Last week I was doing some reporting on one of the feature pieces in this issue- an interview with Dr. Daniel Maguire.
For anyone not familiar with Maguire, he is a Theology professor here at Marquette who has gained a reputation as quite an outspoken fellow. An ex-Jesuit, Maguire now claims to derive inspiration from a number of world religions and insists Jesus did not come into this world to serve in Christians’ atonement.
(Without stealing Maguire’s mantra, I will just say that he and I differ on almost every issue and tangent addressed in the 45-minute interview.)
But at the end of the interview, Maguire said something that startled me, because it was something with which I agreed. In far more words than this space can host, he alluded to people who do not realize their positive skill level or potential because they are blinded by societal stereotypes.
This seems to be a recurring theme on campus.

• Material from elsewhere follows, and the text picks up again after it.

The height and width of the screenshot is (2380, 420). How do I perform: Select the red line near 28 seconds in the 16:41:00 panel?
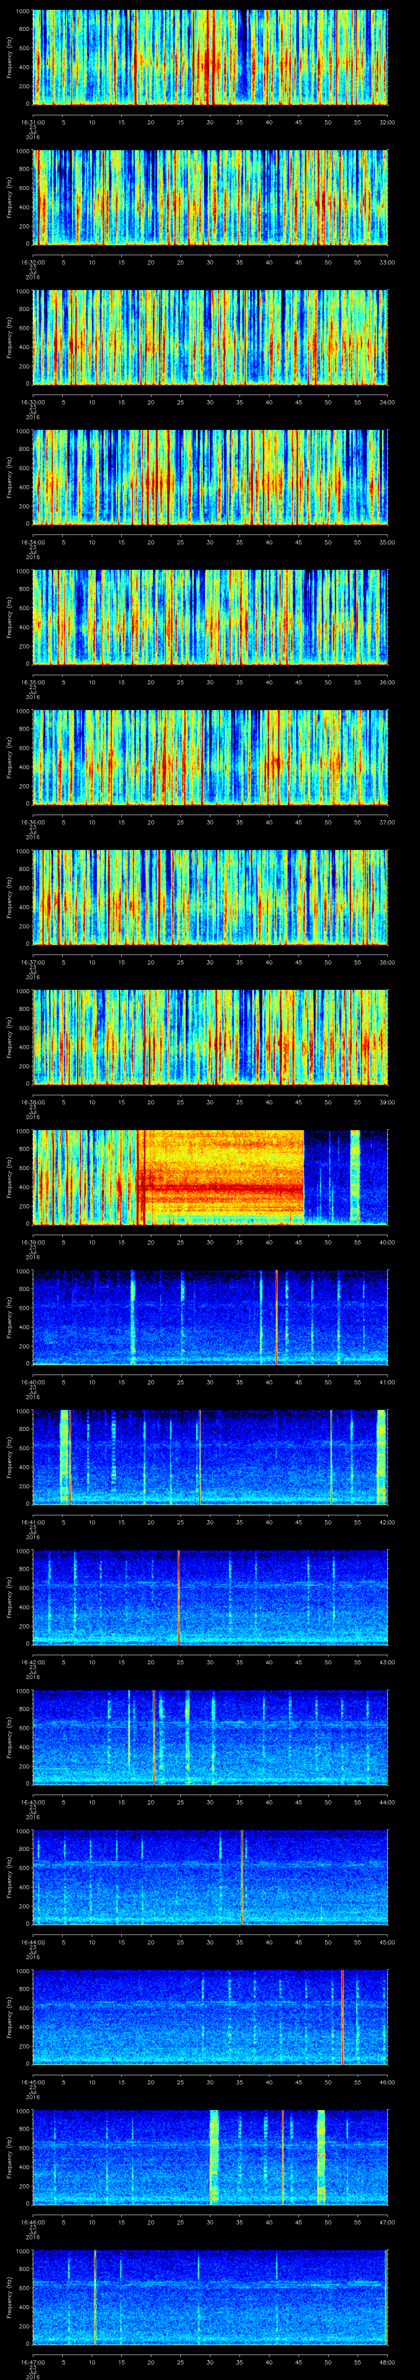(x=199, y=1456)
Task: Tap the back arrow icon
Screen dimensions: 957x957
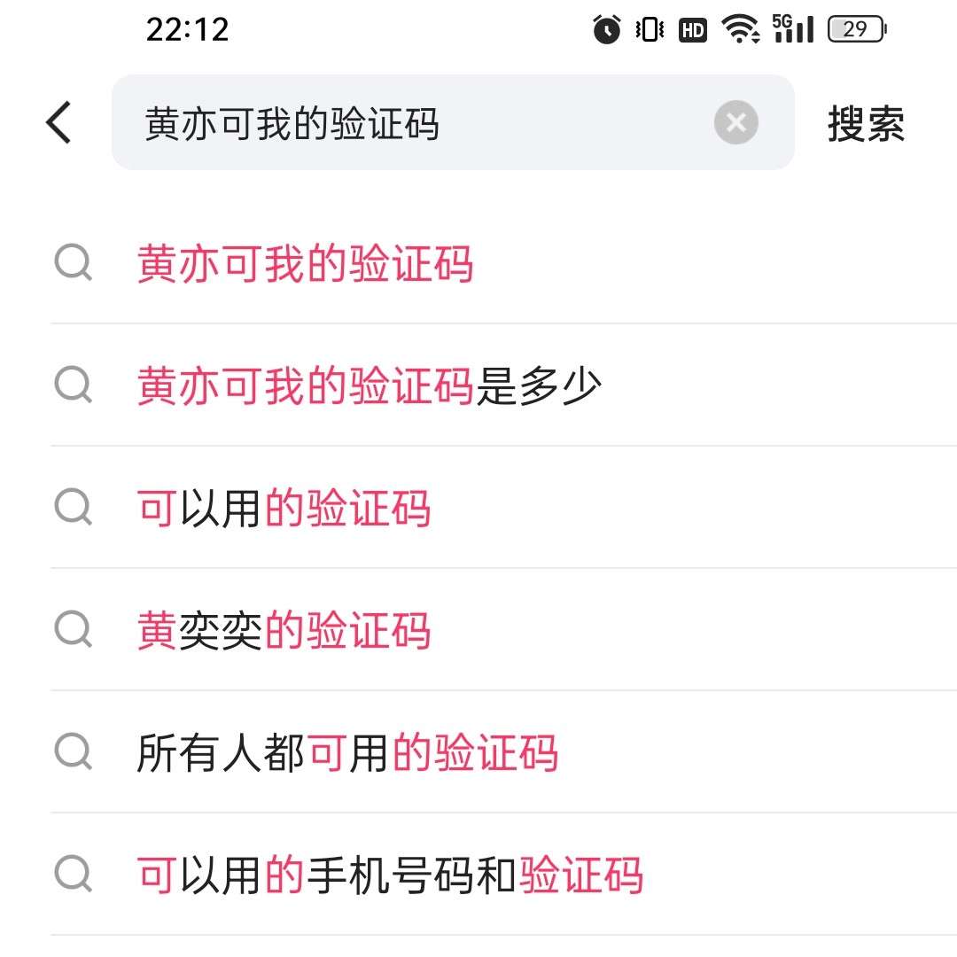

Some students will settle for mediocrity, because they are meeting the “normal expectations” and do not realize they could possibly achieve more. They will not try to gain entry to a higher level course; they will not generate change within their student organizations; they will settle for the “college student” stereotype that everybody else sets.
Perhaps what strikes me the most are students who do not believe they have anything valuable to say. They cannot speak up in class or they do not find a forum in which they can release their concerns about the university.
Perhaps this is the unfortunate effect of a campus culture in which a different opinion is sometimes viewed as heretical and an outspoken student is considered a bigot.
The Warrior is taking special strides to rid the campus of this problem. First, its existence as an alternate voice sets the scene. We exist to host the perspectives not commonly heard and to staff the students who want to serve this mission.
Next, we have an opinion page that will be happy to publish pieces written by students and other members of the Marquette community.
Thirdly, there is the “Post it!” section, where the non-serious thoughts of students can get some gametime as well.
We hope this issue will help move the campus more towards taking stands, speaking out and not being afraid of the limits society may set.
After all, when we speak out, you may be surprised who has something valuable to say.